Monday, October 15, 2012

Review: The Casual Vacancy 


The Casual Vacancy


Summary:
When Barry Fairbrother dies in his early forties, the town of Pagford is left in shock.

Pagford is, seemingly, an English idyll, with a cobbled market square and an ancient abbey, but what lies behind the pretty façade is a town at war.

Rich at war with poor, teenagers at war with their parents, wives at war with their husbands, teachers at war with their pupils...Pagford is not what it first seems.

And the empty seat left by Barry on the parish council soon becomes the catalyst for the biggest war the town has yet seen. Who will triumph in an election fraught with passion, duplicity and unexpected revelations?

The Casual Vacancy is J.K. Rowling’s first novel for adults.(Goodreads)

Rating and Review: 4
This book is listed as Jo Rowling's first book intended specifically for adults, however young adult would not be an inappropriate category given the subject matter.

The book is set in a typical west English town, Pagford, and the chaos that ensues when a seat on the local council is unexpected vacated by the death of a town's member. There is a battle for the council seat which provides the important numbers for either marginalizing the town's poor, or helping them, depending on which side of the social strata one lies.  Barry Fairbrother, the deceased council member, himself belonged to the middle to upper class but was an advocate for the poor. His charisma helped to keep the council in check as far as keeping the poor families included in the town's purview. Fairbrother advocated for the local methadone clinic, which was used primarily by the town's less fortunate. Once his death opened a "casual vacancy" on the council board, a battle begins to control the council itself.

During this battle between the various adult factions for control of this one small village, there also occurs a battle between the citizens themselves.
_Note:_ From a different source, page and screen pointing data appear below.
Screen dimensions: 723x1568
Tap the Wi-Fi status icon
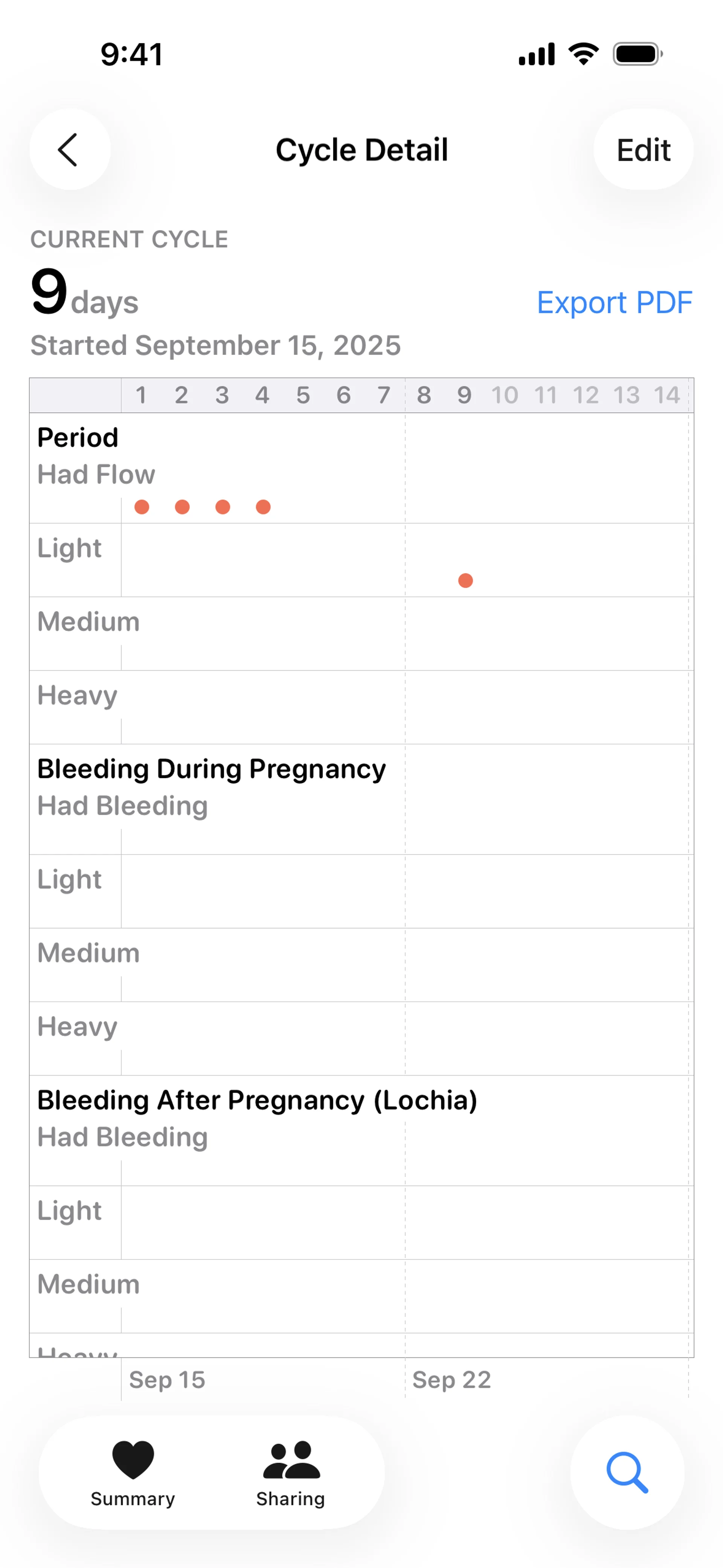coord(583,54)
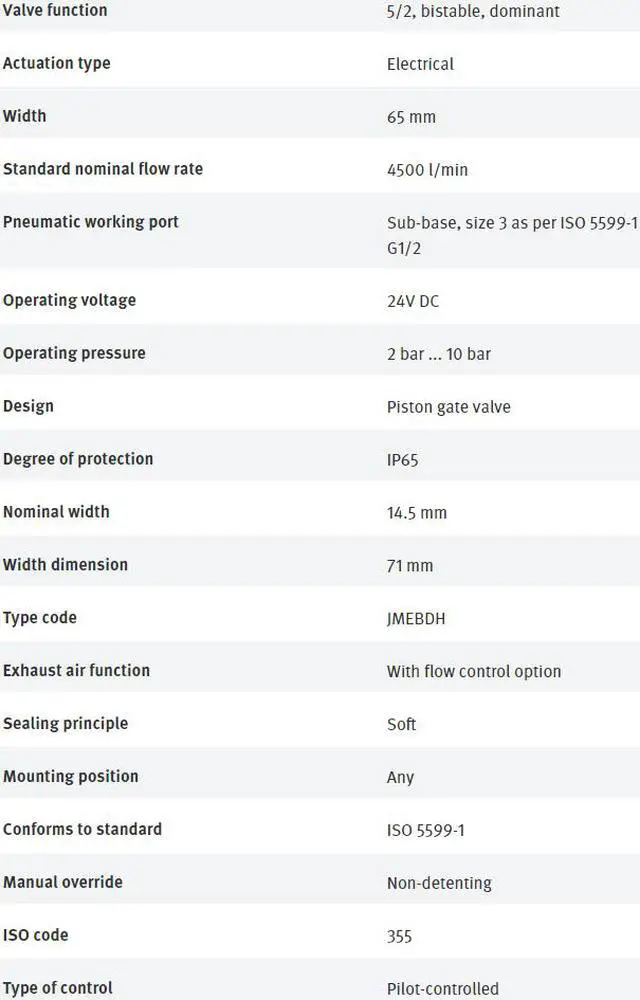
Task: Click the "JMEBDH" type code value
Action: point(416,619)
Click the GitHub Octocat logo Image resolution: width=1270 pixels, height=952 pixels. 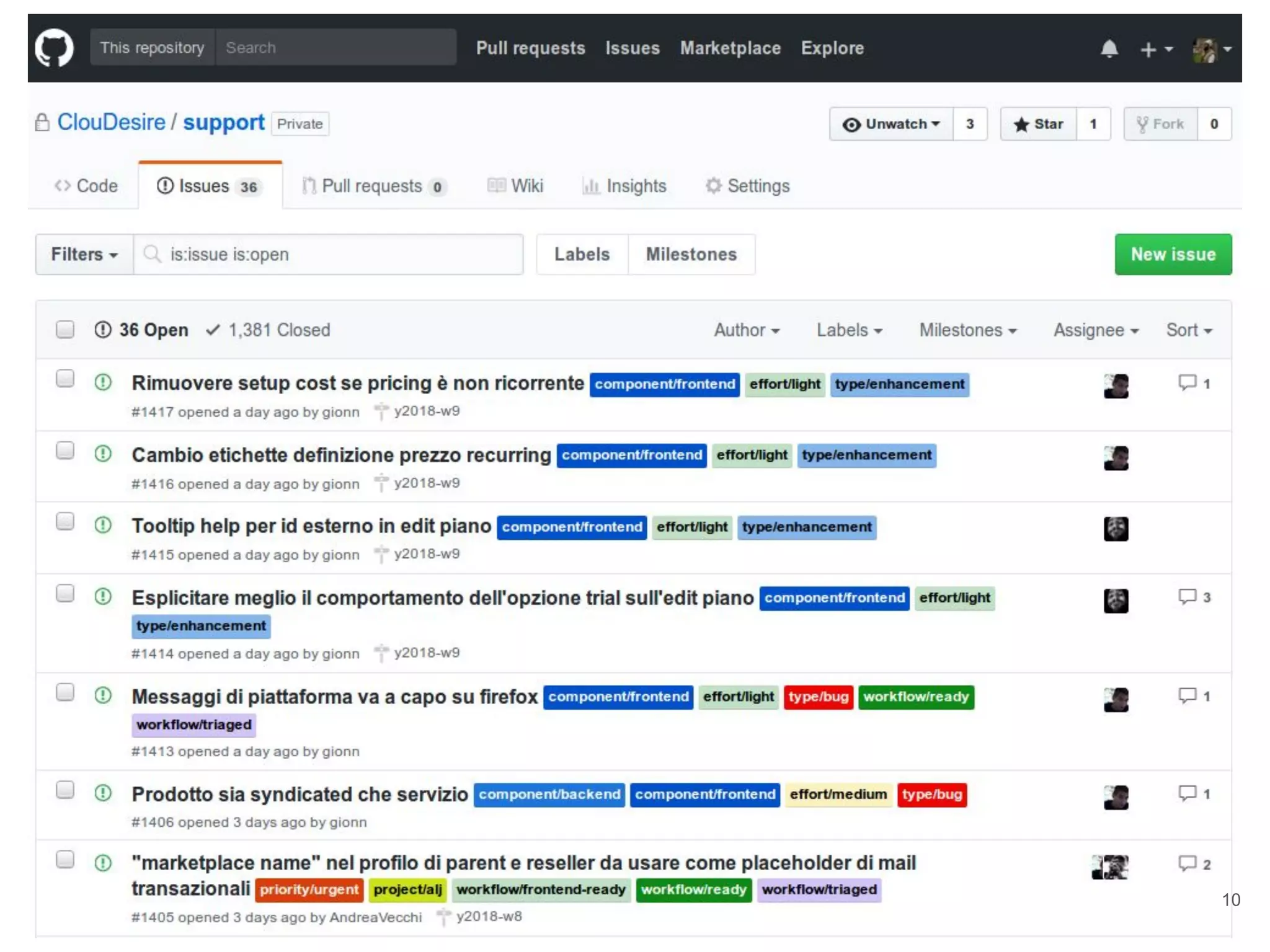click(x=54, y=48)
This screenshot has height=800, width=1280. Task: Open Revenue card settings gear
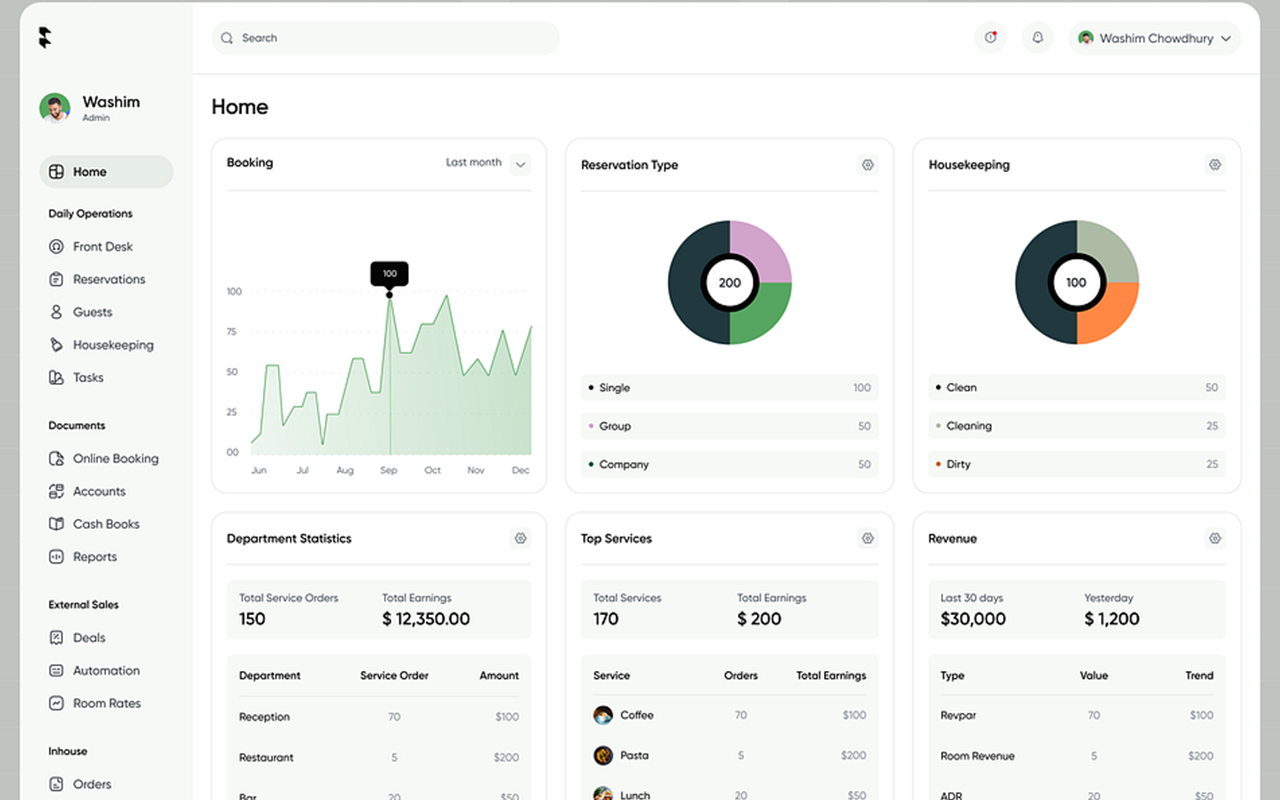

Children battle against violent or apathetic parents while trying to navigate the waters of adolescence, the school counselor battles for and against students who clearly need help but don't trust adults (with good reason), and husbands and wives battle against each other over years of perceived slights and secrets locked in a lack of communication and a history of habit.

Rowling is an outstanding story weaver and as usual gives an almost excessive amount of detail to each character. The attention to detail caused the book to be slow reading at times, which is why I didn't give it a rating of 5.  However, Rowling does an excellent job in defining and bringing together all the threads into a final ending. The ultimate point to be gathered from this book is that power, whether it be power over others or over one's own life, is a tenuous thing and can be easily shifted if one is brave enough to make changes.  Most people are not brave enough to make whatever changes are necessary, and sometimes the change is not as good as hoped but rather trading one set of circumstances for another. Interestingly enough, this book points out that adults do not appear to have any more control over their lives than children do. Everyone is subjected not only to the limitations of others but to their own personal limitations. Therefore power is an illusion.